> **WHAT THIS TASK INVOLVES**
Each line below either holds the string "SYAIR" or doesn't. Count those that do and give only the number.

> **RECORD EXCERPTS**

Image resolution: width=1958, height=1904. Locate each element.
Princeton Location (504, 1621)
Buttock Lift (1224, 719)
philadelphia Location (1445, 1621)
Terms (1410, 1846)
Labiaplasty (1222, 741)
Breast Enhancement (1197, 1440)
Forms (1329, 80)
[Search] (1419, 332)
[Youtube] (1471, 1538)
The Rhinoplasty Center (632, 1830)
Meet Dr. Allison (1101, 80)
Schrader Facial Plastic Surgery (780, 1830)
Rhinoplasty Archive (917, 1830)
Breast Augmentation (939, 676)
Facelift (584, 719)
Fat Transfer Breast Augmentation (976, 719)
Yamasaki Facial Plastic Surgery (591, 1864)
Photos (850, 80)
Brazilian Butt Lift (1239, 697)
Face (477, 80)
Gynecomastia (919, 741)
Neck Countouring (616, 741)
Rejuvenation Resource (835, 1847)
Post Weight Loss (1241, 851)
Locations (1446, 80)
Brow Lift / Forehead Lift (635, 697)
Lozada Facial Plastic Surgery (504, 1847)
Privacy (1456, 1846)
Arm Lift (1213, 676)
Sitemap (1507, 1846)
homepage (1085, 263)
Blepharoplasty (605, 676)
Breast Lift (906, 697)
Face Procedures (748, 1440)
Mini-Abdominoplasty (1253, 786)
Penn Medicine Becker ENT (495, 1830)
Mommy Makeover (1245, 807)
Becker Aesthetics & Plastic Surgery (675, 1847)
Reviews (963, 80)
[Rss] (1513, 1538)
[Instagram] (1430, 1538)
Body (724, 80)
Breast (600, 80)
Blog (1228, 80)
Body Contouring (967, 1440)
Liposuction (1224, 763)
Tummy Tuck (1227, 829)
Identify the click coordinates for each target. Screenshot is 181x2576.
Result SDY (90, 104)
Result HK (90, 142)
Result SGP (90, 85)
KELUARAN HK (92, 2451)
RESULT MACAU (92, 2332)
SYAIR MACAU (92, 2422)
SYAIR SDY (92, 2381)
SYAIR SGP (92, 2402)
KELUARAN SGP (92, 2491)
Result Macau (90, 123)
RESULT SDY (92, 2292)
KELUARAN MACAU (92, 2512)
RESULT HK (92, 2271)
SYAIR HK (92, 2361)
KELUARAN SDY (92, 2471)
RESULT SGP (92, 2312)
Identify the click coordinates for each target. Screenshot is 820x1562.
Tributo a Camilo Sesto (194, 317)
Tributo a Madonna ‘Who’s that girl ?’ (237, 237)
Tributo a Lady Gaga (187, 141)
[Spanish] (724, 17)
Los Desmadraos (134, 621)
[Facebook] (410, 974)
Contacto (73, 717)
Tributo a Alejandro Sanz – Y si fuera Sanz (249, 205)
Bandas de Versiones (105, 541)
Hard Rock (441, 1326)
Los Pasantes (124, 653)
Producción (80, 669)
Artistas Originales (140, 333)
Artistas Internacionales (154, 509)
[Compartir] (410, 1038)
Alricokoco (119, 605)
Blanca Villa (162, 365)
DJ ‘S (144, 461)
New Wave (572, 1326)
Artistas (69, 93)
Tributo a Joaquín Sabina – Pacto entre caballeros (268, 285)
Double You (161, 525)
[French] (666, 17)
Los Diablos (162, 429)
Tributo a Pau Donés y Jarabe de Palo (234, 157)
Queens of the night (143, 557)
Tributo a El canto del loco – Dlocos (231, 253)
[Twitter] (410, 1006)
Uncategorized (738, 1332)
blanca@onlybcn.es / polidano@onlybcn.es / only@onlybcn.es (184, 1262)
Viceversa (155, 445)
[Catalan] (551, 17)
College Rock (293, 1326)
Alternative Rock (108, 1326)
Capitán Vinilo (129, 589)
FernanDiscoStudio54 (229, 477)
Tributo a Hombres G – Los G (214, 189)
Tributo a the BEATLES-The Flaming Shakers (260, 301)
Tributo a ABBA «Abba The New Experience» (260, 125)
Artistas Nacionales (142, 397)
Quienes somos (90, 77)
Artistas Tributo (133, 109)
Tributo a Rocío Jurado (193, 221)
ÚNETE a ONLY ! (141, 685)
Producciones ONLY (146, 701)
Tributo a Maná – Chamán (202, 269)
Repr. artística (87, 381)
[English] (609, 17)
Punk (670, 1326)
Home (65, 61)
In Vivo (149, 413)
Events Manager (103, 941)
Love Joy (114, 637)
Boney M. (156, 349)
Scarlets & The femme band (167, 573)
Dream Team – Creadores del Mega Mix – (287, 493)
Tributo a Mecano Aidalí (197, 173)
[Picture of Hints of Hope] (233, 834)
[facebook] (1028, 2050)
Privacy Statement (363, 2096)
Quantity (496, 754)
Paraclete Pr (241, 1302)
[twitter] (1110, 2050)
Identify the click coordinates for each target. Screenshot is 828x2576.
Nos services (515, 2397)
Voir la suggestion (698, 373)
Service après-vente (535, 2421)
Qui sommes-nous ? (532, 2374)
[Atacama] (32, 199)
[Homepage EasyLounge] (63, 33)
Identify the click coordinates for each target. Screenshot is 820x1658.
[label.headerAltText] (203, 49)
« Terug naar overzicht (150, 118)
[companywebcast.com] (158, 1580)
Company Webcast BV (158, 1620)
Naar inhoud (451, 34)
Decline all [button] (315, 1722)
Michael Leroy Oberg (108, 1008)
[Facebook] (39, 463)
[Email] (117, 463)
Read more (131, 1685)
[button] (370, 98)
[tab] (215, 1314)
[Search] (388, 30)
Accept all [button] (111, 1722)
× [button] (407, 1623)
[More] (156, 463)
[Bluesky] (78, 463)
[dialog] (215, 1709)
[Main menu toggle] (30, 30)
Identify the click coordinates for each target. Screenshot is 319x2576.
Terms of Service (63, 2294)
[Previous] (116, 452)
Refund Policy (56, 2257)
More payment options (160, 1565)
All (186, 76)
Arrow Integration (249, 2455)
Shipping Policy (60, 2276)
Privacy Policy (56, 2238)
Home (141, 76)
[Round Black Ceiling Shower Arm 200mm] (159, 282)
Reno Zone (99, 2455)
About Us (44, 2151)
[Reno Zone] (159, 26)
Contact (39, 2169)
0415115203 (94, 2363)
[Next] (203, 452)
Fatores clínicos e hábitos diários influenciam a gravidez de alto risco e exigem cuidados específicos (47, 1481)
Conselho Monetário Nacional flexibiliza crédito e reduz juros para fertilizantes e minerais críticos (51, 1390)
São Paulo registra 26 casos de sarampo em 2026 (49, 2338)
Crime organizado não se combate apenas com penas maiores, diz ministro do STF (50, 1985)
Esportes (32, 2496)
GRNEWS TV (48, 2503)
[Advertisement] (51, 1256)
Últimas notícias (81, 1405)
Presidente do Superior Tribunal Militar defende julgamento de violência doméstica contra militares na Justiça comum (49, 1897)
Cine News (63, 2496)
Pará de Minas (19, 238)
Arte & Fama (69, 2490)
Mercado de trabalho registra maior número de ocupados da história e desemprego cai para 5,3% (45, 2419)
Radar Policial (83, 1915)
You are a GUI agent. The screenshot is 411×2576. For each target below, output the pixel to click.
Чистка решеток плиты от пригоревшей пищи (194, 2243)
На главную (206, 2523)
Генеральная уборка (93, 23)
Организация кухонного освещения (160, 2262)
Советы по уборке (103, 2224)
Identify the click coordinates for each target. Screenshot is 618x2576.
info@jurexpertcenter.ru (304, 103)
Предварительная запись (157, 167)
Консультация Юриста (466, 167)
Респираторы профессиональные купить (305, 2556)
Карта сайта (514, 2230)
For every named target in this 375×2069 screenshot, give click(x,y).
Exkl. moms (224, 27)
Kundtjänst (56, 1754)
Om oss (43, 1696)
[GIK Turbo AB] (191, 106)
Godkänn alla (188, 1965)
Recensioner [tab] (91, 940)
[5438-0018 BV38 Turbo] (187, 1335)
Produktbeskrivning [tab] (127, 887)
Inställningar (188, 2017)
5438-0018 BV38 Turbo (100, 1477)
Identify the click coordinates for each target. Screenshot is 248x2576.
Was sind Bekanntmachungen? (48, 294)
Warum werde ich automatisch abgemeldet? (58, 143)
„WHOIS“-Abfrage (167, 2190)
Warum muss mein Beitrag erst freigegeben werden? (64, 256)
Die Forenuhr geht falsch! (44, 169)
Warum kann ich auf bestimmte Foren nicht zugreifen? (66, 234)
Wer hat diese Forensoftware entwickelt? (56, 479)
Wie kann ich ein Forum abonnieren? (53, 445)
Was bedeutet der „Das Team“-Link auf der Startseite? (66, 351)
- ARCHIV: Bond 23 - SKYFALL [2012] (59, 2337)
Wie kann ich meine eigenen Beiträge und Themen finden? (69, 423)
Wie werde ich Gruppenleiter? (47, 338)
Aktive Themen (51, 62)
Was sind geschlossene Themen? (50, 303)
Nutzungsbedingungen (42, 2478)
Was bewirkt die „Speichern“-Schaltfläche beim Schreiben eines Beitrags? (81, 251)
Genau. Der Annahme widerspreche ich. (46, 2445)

> **EXERCISE ANSWER**
4